Furthermore, we observed an adverse effect of high consumption of total protein on hypercysteinemia (Table
3). In multivariate regression analyses, we also found significant dose–response associations between total protein and animal protein intakes and plasma tCys concentrations. In addition, previous studies showed that plasma tCys was strongly related to several cardiovascular risk factors such as high cholesterol
[5, 11]. But few studies reported the effect of different dietary proteins on plasma tCys concentrations. In the present study, the high intake of total protein was positively associated with plasma tCys concentrations. This may be due to the high intake of total protein including high animal protein dietary products which are rich sources of methionine, the dietary precursor of homocysteine. Homocysteine is then degraded to cysteine by the sequential actions of two vitamin B6-dependent enzymes. In view of the strong association between tCys and total protein intake, it would be important to test whether tCys is associated with total plasma protein or plasma albumin, and is thus a marker of protein availability or nitrogen balance. Further studies are needed to demonstrate this hypothesis in the future.

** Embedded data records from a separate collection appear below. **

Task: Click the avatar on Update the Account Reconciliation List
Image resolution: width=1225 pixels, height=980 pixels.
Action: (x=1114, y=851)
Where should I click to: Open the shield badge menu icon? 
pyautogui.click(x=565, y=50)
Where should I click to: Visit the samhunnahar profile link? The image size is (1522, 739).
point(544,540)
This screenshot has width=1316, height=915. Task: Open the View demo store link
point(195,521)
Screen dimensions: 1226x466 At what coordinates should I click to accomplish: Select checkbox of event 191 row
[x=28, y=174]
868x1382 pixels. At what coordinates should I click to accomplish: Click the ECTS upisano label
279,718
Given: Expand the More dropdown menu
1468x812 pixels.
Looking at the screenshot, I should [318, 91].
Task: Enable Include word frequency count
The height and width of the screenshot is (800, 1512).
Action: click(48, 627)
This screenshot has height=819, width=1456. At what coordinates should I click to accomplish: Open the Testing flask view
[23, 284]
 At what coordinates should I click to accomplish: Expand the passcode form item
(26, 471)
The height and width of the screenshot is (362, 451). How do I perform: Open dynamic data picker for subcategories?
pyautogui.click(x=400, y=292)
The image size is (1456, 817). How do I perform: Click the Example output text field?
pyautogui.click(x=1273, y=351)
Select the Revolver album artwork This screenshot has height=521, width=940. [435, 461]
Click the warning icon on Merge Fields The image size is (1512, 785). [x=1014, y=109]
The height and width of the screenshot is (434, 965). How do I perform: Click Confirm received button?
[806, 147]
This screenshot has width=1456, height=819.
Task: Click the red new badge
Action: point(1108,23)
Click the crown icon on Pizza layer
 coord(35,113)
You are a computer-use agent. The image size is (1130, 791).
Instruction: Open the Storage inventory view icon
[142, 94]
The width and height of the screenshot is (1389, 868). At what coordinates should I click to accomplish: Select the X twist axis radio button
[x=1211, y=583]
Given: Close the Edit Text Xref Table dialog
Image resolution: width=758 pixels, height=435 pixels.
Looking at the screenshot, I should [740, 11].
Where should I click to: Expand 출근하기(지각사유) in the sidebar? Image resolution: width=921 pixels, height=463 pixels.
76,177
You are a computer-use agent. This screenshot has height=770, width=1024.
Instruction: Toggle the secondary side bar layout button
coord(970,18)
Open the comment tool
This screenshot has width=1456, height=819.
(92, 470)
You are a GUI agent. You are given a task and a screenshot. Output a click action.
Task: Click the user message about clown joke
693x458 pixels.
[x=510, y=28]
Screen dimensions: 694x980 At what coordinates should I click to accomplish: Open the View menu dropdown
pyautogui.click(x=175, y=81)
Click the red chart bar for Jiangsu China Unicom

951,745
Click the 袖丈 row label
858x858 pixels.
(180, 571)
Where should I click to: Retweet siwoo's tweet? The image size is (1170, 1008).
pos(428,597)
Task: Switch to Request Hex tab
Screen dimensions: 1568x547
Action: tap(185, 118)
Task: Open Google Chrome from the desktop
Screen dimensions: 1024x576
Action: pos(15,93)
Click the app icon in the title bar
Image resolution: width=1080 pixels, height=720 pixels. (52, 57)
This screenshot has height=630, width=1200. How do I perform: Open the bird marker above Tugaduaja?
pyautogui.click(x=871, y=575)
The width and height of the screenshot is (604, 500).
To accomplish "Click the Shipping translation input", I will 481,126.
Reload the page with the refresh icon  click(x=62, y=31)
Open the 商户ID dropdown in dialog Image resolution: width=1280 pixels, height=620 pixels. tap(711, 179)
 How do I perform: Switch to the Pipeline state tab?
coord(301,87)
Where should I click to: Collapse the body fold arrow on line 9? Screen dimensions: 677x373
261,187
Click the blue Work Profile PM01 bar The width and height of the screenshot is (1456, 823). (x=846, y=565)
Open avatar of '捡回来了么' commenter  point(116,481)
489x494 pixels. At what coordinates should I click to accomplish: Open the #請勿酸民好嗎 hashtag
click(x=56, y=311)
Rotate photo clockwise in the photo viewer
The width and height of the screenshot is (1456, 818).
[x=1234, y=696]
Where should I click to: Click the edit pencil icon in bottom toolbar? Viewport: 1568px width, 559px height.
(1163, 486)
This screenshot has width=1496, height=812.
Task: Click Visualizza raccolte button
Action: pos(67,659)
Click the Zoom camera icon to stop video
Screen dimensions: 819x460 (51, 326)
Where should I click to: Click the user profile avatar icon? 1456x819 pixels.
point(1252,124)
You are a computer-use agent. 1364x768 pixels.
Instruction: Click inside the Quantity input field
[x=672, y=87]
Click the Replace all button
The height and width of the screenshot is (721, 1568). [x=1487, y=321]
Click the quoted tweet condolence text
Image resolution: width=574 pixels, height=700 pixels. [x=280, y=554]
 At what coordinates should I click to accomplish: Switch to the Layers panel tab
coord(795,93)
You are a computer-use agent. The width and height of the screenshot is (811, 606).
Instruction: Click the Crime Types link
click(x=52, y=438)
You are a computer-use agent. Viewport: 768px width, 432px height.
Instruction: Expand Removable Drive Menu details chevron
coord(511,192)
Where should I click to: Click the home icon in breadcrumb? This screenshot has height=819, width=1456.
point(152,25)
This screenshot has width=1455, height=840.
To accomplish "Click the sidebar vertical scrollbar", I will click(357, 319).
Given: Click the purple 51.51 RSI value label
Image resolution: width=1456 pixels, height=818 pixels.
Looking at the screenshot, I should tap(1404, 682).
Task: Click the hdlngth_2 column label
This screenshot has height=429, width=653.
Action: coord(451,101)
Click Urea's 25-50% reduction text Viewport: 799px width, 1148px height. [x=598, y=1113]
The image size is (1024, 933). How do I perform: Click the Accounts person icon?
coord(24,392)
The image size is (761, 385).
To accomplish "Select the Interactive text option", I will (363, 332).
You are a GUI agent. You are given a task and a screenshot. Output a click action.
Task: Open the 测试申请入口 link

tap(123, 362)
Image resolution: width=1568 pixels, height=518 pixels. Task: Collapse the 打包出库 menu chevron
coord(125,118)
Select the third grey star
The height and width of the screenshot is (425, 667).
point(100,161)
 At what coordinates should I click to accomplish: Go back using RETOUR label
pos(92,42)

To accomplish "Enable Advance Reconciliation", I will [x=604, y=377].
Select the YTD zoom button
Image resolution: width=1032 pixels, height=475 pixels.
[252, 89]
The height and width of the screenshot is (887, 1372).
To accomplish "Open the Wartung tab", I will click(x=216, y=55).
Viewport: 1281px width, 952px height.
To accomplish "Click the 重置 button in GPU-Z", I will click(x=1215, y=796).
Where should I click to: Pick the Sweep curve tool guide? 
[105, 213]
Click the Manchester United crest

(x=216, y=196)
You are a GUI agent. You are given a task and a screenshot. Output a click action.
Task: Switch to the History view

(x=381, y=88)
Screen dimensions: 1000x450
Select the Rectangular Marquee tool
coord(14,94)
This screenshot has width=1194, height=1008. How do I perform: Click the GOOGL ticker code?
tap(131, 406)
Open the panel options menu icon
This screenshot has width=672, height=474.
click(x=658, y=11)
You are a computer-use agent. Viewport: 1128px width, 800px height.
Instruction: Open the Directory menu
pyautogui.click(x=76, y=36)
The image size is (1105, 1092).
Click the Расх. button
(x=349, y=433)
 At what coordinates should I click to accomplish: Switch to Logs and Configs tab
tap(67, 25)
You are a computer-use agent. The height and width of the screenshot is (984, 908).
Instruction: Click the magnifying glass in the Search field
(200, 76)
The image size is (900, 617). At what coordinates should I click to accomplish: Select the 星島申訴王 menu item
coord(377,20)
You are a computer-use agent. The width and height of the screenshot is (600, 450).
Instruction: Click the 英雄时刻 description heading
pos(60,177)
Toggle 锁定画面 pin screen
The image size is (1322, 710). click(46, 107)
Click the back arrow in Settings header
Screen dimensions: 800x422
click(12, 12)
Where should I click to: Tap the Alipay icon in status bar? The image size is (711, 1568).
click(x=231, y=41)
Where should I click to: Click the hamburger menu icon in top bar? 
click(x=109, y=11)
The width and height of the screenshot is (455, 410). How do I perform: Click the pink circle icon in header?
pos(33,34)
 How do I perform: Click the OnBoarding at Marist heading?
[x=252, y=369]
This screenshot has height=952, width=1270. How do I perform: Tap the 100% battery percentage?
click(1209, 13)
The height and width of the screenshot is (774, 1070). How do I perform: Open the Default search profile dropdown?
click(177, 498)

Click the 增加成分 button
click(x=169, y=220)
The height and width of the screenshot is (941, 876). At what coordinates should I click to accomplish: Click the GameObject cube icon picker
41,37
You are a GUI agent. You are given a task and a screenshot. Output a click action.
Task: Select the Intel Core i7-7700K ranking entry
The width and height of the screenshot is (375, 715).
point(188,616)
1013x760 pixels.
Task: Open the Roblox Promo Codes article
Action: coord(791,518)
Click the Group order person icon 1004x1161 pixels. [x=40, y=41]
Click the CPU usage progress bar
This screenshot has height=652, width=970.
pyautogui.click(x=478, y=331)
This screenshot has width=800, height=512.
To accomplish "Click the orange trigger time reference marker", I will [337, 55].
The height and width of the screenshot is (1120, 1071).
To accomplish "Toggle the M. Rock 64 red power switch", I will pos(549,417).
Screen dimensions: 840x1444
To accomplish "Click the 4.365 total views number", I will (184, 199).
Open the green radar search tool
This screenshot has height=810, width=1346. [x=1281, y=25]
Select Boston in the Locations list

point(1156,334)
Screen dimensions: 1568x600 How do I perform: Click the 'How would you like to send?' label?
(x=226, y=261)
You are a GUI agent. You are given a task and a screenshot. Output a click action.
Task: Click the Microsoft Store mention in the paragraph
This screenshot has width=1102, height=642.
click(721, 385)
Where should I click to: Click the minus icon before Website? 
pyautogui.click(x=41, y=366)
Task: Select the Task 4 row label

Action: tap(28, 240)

An advantage of our study is that we conducted the study in a large population-based sample, using a validated FFQ. This allowed the investigation of the relationship of dietary protein intakes and tHcy and tCys concentrations. A few limitations should be considered when interpreting the findings of the present study. Collection of dietary data using a FFQ has inherent potential problems related to inaccuracy and potential misclassification in the estimation of protein intakes. The recall of past diets raises concerns regarding the possibility of recall bias among patients if their diets changed as a result of their diagnosis. It is also possible that the dietary intake interview reflected changes due to medical advice. To minimize the recall bias, patients were constantly reminded to report on their dietary intake before diagnosis with CAD. Furthermore, although we found plasma folate and vitamin B12 levels were significantly related to tHcy and adjusted for them in multivariate models, there are few patients with using B-vitamin supplements in our study population, this does not negate an effect of dietary vitamin supplements on plasma tHcy and tCys concentrations, which may mediate the relationship between dietary protein intake and tHcy and tCys concentrations. Finally, it was revealed that distinct dietary patterns were influenced by socio-economic and lifestyle characteristics. China has achieved remarkable economic progress in recent years. Accompanied with these rapid economic changes, dietary pattern is shifting from the traditional pattern with high intake of cereals and vegetables and low intake of animal foods to the Western pattern with high intake of animal foods and other high-energy-dense foods. Hence, there may be some differences or similarities of dietary protein levels and sources between Chinese and Western diets. For example, the levels of total dietary protein intake in Chinese populations may be lower than those in Western populations. The sources of dietary protein in Chinese diets are mainly from plant protein such as cereals, legumes and soybean products, whereas the sources of dietary protein in Western diets are mainly from animal protein such as red meats, chicken, milk and dairy products. These different sources of dietary protein between Chinese and Western diets may explain the differences of dietary protein levels. Consequently, it should be cautious to extrapolate our findings to other Western populations.